Reviews & Essays
Regina Granne: Shattered World and Related Works
The Boston Globe
Amy Cutler serves up magical illustrations, such as “Dinner Party”, that focus on the power of women; “Shattered World” is an example of Regina Granne’s quiet, thoughtful expression of antiwar feelings in paintings that are essentially still lifes; and Dmitri Davander deals in giddy contrasts of sunlight and shadow in his works, including “Cavendish, Vt.”

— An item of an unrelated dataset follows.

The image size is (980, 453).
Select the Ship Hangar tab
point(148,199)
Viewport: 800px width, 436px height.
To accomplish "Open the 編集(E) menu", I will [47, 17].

Still lifes against war . . . It would be easy to get caught in Regina Granne’s political agenda and miss how many layers of space, reality, and perception she has folded into her paintings and drawings at Genovese/Sullivan Gallery. But it’s because her canvases have an open-ended, almost trictster’s approach to their subject that they can carry off her politics. A lot of political art can be – like politics itself – pat, shrill, and divisive. Granne, whose anti-war agenda is hardly unpopular in these parts, takes a quieter, more thoughtful route.

Essentially, her paintings are still lifes. She sets of tableaus that typically include photographs and maps laid flat, with reproductions of drawings by children in Baghdad and other war-torn areas folded into paper airplanes. Then she paints them. Often, the diagonal angles from which she comes at these tableaus suggests deeper space around them. At the same time, corners and table edges lend the tableaus a kind of geometric abstraction, flattening them into emblems.

In “After the Fall (Red Table III),” we’re looking down on a round red tabletop surrounded by black. Granne has lad images upon it of tanks in fiery combat – one a photo, one a children’s drawing; the contrast is unnerving. The paper airplanes rest on top. You can read both innocence and menace into the airplanes. “Shattered World” has the planes circling a map that has been torn and tattered, casting gray shadows that are paler than the dark ground. Are they the hope of childhood, the potential to mend a world torn apart, or are they bombers, portents, of even more damage? Granne offers no answers, but she able demonstrates the many ways we can portray, process, and perceive the effects of war.